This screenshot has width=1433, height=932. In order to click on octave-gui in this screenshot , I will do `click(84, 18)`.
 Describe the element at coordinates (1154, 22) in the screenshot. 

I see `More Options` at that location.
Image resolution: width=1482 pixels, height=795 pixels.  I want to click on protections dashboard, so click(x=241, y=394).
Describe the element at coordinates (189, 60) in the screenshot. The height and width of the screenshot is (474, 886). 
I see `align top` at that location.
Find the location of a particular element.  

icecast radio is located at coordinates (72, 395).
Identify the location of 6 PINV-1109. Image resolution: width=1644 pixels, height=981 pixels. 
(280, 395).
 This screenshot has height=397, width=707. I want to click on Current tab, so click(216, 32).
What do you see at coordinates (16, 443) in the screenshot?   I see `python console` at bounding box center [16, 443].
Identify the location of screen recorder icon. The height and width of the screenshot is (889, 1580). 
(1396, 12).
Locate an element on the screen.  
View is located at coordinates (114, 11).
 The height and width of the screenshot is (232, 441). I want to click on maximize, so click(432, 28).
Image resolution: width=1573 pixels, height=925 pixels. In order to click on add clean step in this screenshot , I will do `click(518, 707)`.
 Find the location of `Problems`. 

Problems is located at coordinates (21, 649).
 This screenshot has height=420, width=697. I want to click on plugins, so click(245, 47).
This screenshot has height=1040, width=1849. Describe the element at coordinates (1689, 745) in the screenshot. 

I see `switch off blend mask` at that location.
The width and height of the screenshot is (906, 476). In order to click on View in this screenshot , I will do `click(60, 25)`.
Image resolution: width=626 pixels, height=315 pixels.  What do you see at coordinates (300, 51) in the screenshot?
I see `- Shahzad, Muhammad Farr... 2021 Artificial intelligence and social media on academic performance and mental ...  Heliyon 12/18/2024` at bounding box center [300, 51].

* Objective
Please write out every item above word for word.

* Exercise solution
This screenshot has width=1433, height=932. In order to click on octave-gui in this screenshot , I will do `click(84, 18)`.
 Describe the element at coordinates (1154, 22) in the screenshot. 

I see `More Options` at that location.
Image resolution: width=1482 pixels, height=795 pixels.  I want to click on protections dashboard, so click(x=241, y=394).
Describe the element at coordinates (189, 60) in the screenshot. The height and width of the screenshot is (474, 886). 
I see `align top` at that location.
Find the location of a particular element.  

icecast radio is located at coordinates (72, 395).
Identify the location of 6 PINV-1109. Image resolution: width=1644 pixels, height=981 pixels. 
(280, 395).
 This screenshot has height=397, width=707. I want to click on Current tab, so click(216, 32).
What do you see at coordinates (16, 443) in the screenshot?   I see `python console` at bounding box center [16, 443].
Identify the location of screen recorder icon. The height and width of the screenshot is (889, 1580). 
(1396, 12).
Locate an element on the screen.  
View is located at coordinates (114, 11).
 The height and width of the screenshot is (232, 441). I want to click on maximize, so click(432, 28).
Image resolution: width=1573 pixels, height=925 pixels. In order to click on add clean step in this screenshot , I will do `click(518, 707)`.
 Find the location of `Problems`. 

Problems is located at coordinates (21, 649).
 This screenshot has height=420, width=697. I want to click on plugins, so click(245, 47).
This screenshot has height=1040, width=1849. Describe the element at coordinates (1689, 745) in the screenshot. 

I see `switch off blend mask` at that location.
The width and height of the screenshot is (906, 476). In order to click on View in this screenshot , I will do `click(60, 25)`.
Image resolution: width=626 pixels, height=315 pixels.  What do you see at coordinates (300, 51) in the screenshot?
I see `- Shahzad, Muhammad Farr... 2021 Artificial intelligence and social media on academic performance and mental ...  Heliyon 12/18/2024` at bounding box center [300, 51].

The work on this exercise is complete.